A commuter’s worst nightmare must go something like this. You’re standing on the station platform, needing desperately to get somewhere, staring down the long, straight track that seems to stretch to infinity. Waiting, waiting, waiting, for a train that never comes.
The folks at Triangle Transit may soon start feeling this way as support for a regional rail network has faded while barriers to our limited system loom larger.
It was only a year ago that the mood was euphoric. Transit-supportive Orange County voters had followed Durham County’s lead and approved a sales tax increase dedicated to transportation. The county commissioners then voted to relinquish control of those tax revenues to Triangle Transit, which planned to spend the bulk of the funds on building a train between Durham and UNC Hospitals. Slowly the pieces were falling in place to bring trains to the Triangle.
What a difference a year makes.
After the Durham and Orange approvals, all eyes turned to the missing piece, Wake County, to follow suit. Pressure built on its commissioners to add a sales tax to the ballot so the full area plan could move forward.
Instead, Wake questioned the wisdom of putting so much money into an inflexible rail system serving such a limited area, especially since the trains would be decades away from being built.
Critics of a train-centric future were bolstered when two very different sources – an influential Independent Weekly columnist and the prestigious Regional Transportation Alliance business coalition – touted the benefits of using Bus Rapid Transit (BRT) in precedence over trains to more quickly, efficiently and effectively service the area.
To sort out these conflicting visions, Wake decided to defer action on a tax referendum until the Triangle Transit plan could be re-evaluated. Then, in a move signaling a lack of confidence in Triangle Transit itself, Wake assembled an independent panel of national transportation experts to assess the current plan and BRT alternatives.
While Wake pressures mount, local growth here is exposing the weakness of our plan which allocates most of its resources on the narrow corridor of a short train line. The light rail is miles from where Orange County is growing. Efland-Mebane is the fastest expanding area. The county’s two economic development zones, finally getting utilities infrastructure, have already attracted their first major manufacturing plant. All these areas are woefully underserved by the Triangle Transit plan.
In Chapel Hill itself, the Central West, Obey Creek, Ephesus Church developments will all bring increased traffic, but this transit plan, flush with resources but hamstrung by disproportionate train costs, isn’t available to address any of them.
________________
◆ ACTIVITY: In the piece on Triangle Transit, which area does the text name as Orange County's fastest expanding area?

◆ RECORDED DATA:
________________
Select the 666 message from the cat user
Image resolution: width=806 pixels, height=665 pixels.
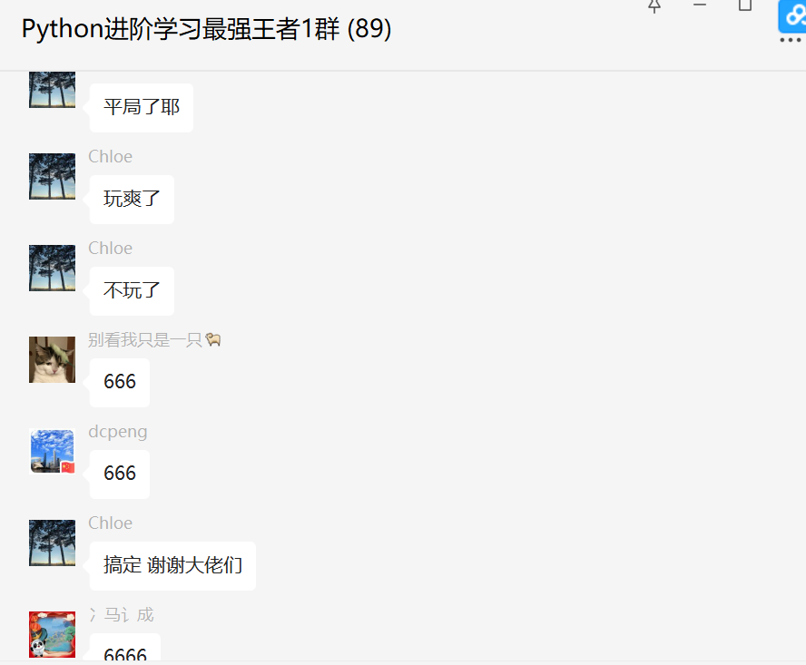pyautogui.click(x=120, y=382)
________________
◆ EXERCISE SOLUTION: Efland-Mebane